Ok, that's not likely. But it did happen to environmental activist Cameron Davis, president of the Alliance for the Great Lakes, when he ran into Barack Obama on a volunteer beach cleanup in Chicago several years ago. Yesterday, Obama appointed Davis to be the first-ever senior EPA adviser on the Great Lakes, coordinating a $5 billion, 10-year restoration plan.
So there you have it. Even if you don't care about picking up litter, or the perilous state of our oceans, you may be able to do some important networking.

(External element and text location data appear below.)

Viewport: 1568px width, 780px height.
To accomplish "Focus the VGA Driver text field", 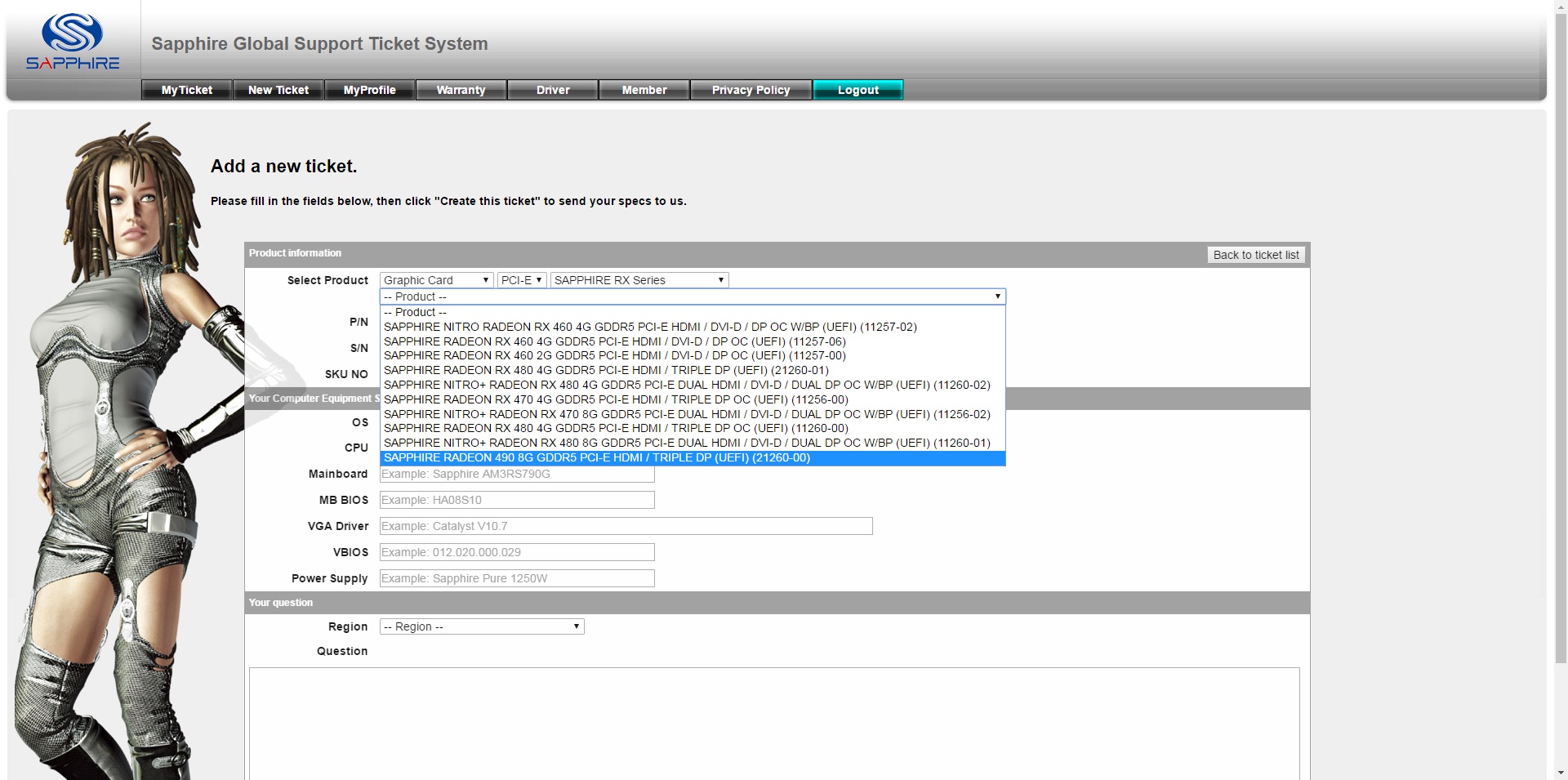I will pos(626,526).
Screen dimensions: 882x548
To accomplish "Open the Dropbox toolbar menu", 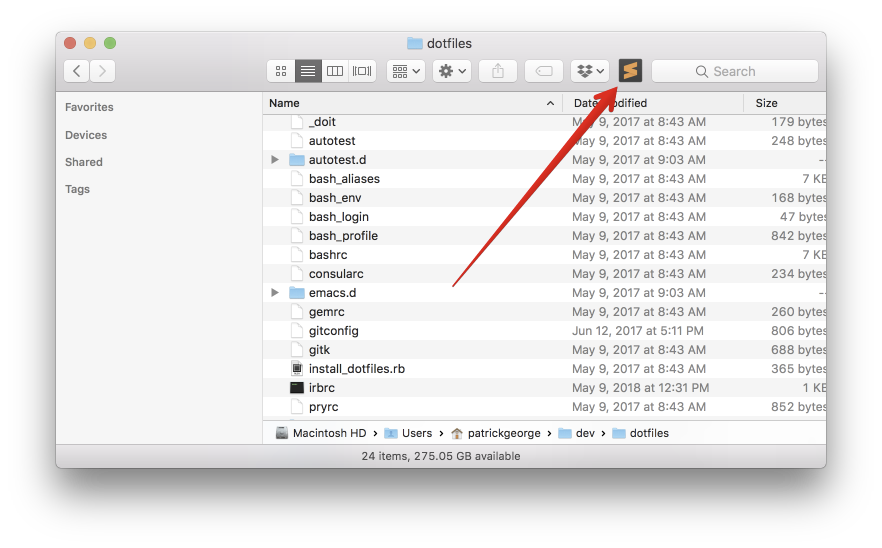I will [590, 71].
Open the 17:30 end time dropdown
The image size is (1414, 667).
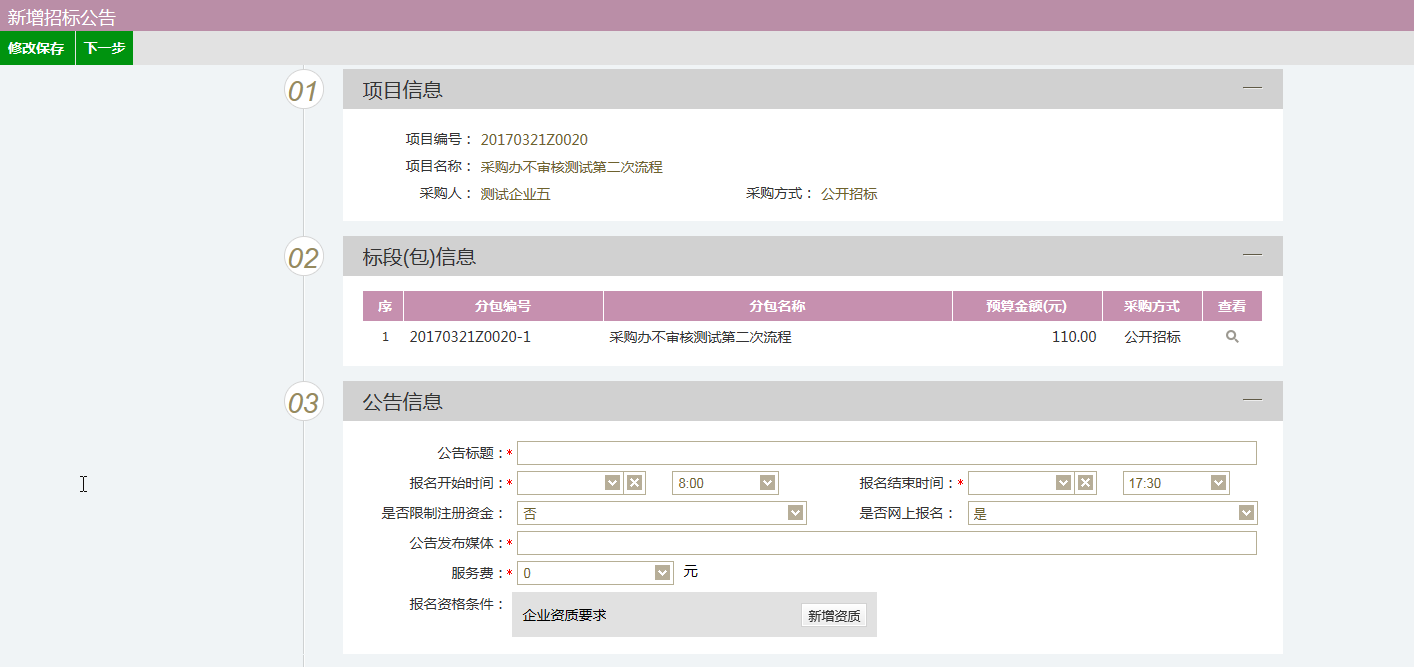(1218, 483)
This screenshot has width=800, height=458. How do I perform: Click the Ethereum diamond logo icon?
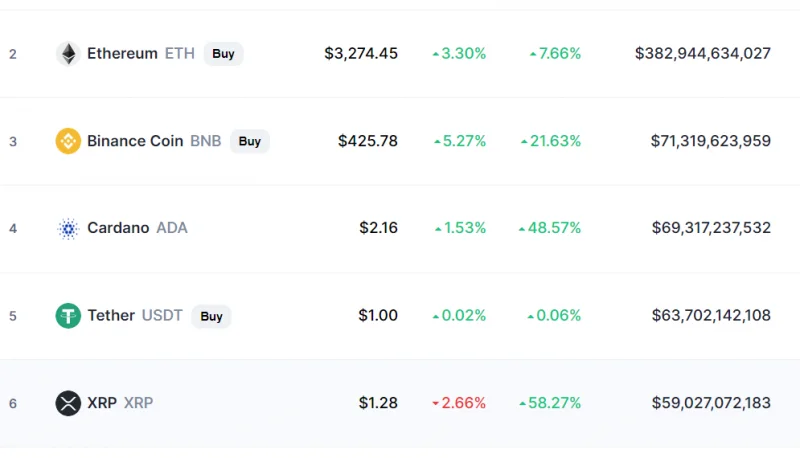click(68, 54)
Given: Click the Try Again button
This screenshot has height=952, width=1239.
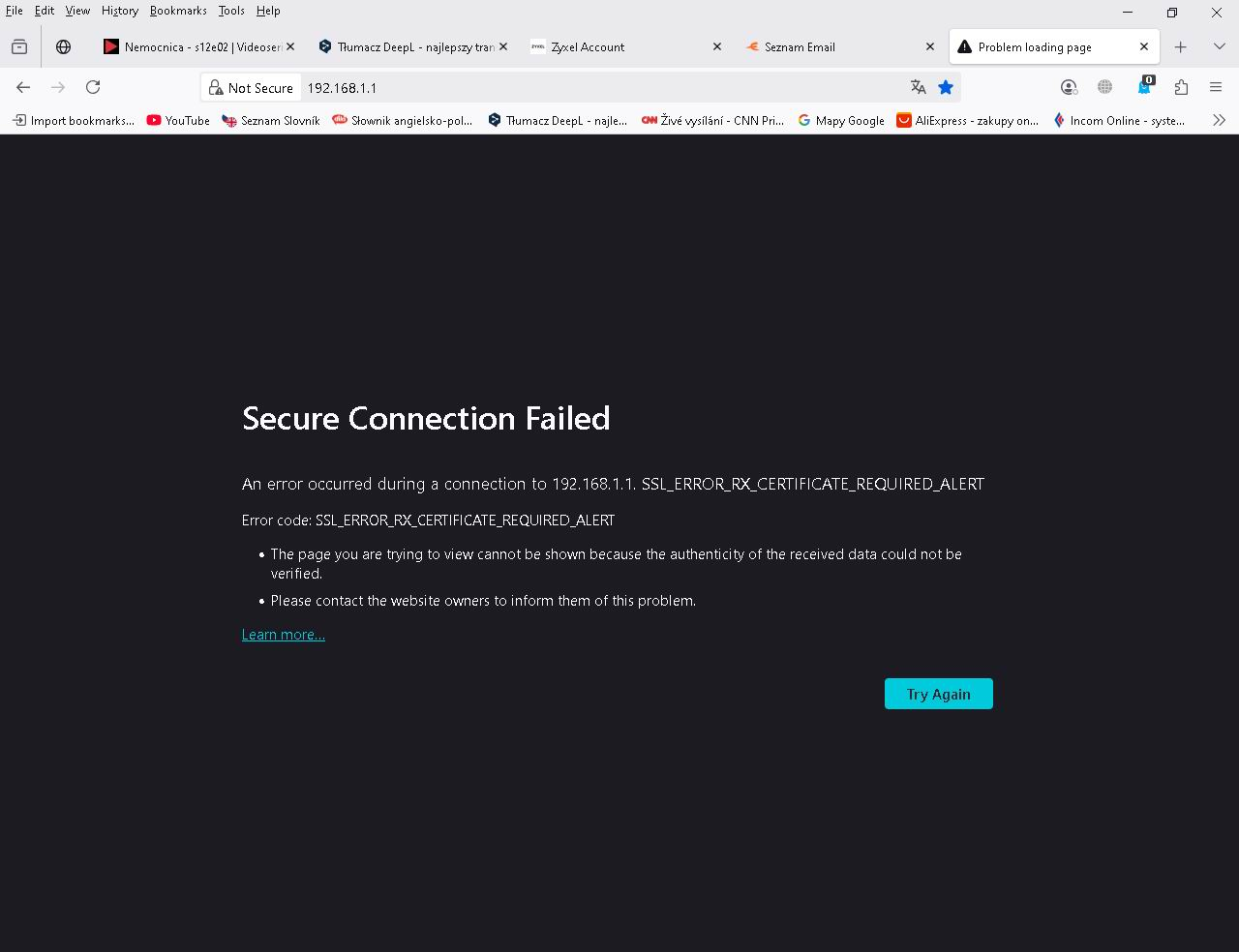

If there isn't a beach cleanup scheduled near you for World Oceans Day (and don't forget that every lake, stream and river cleanup is in some way an ocean cleanup, since the water flows to the sea eventually) take heed of these six ocean conservation tips that Oceana is promoting:
Keep plastic and garbage out of the ocean when youre at the beach, on the boat or in the water. Do not use plastic bags. Choose reusable ones and recycle your water bottle. Do your part to collect litter from the beach and clean up after your pets and kids!
It all runs into the sea. Stop the over-use of lawn and garden fertilizers because they end up in the oceans and create dead zones, pollute coastal wetlands and kill corals.
Choose nontoxic products, and take your toxic materials like old paints, solvents, used motor oil and batteries to your hazardous waste collection site.
Do not buy bluefin tuna, red coral, endangered sharks or other threatened species. Overfishing of these species is driving them toward extinction.
Protect yourself and your family from mercury in tuna fish and other big sea fish like shark and swordfish. Mercury in small amounts has neurotoxic effects in humans and its bad for sea life, too!
Use your buying power to stop trade in endangered sea life dont buy things like coral jewelry, sea turtle shells or shark products.
That last one reminds us of an item we saw just today:
There once was a man from Nantucket
whose business caused quite a ruckus.
The DOJ accused him
of oceans' abusin'
for selling sperm whale teeth as antiques.